After 5 long years, I think we can live with that.
Update:
Gwynne Dyer
hits one out of the park:
"Maybe it was those explosive “liquid chemicals” they were planning to smuggle aboard the planes. After all, it’s only 160 years since nitroglycerin was invented. It’s a mere eleven years since Al Qaeda associate Ramzi Yousef plotted to blow up 12 airliners flying across the Pacific at the same time with nitro carried aboard in contact lens solution bottles. Who could have foreseen this? Quick! Bring in new security measures! They really aren’t that stupid. They have been checking liquids that people want to carry aboard flights at airport security checkpoints for years.

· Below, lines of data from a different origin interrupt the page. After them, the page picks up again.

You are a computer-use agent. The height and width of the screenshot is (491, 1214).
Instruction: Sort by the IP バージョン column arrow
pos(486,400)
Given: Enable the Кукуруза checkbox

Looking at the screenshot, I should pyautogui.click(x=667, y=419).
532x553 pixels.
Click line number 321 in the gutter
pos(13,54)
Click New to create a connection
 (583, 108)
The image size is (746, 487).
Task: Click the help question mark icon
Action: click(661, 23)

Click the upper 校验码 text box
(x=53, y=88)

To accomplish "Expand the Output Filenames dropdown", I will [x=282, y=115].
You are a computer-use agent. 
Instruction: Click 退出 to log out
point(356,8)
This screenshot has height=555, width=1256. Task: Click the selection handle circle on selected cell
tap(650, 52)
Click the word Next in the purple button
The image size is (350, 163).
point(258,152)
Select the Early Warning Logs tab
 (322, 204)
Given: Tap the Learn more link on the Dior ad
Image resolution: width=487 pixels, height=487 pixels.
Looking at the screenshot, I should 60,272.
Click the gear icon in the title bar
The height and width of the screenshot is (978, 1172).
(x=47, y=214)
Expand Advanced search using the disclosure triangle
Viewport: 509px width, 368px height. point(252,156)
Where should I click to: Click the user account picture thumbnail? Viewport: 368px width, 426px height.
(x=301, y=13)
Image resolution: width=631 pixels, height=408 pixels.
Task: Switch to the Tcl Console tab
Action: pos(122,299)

There would be no need for drastic new security measures even if the alleged British terrorist ring were still on the loose. This is all hype, designed to frighten the British and American publics into supporting the wars of their deeply unpopular governments (and the war of their Israeli ally as well). Or am I being too cynical? Maybe they’re just stupid. I really don’t know any more."
Indeed.
Upperdate:
Bruce Schneier
weighs in as well:"The new airplane security measures focus on that plot, because authorities believe they have not captured everyone involved. It's reasonable to assume that a few lone plotters, knowing their compatriots are in jail and fearing their own arrest, would try to finish the job on their own. The authorities are not being public with the details -- much of the "explosive liquid" story doesn't hang together -- but the excessive security measures seem prudent. But only temporarily. Banning box cutters since 9/11, or taking off our shoes since Richard Reid, has not made us any safer. And a long-term prohibition against liquid carry-ons won't make us safer, either. It's not just that there are ways around the rules, it's that focusing on tactics is a losing proposition."[emphasis mine]
and
"Security measures that require us to guess correctly don't work, because invariably we will guess wrong. It's not security, it's security theater: measures designed to make us feel safer but not actually safer."[emphasis mine]
And, best of all
"The goal of a terrorist is to cause terror. Last week's arrests demonstrate how real security doesn't focus on possible terrorist tactics, but on the terrorists themselves. It's a victory for intelligence and investigation, and a dramatic demonstration of how investments in these areas pay off.
And if you want to know what you can do to help? Don't be terrorized." [emphasis mine]
Amen, Bruce. Again, this is what the
experts say. Remember that George Bush, Stephen Harper, Stockwell Day and the other members "
101st Pants Wetting Brigade"
are not security experts and have a vested interest in keeping you scared.
Don't buy it. Listen to the real experts.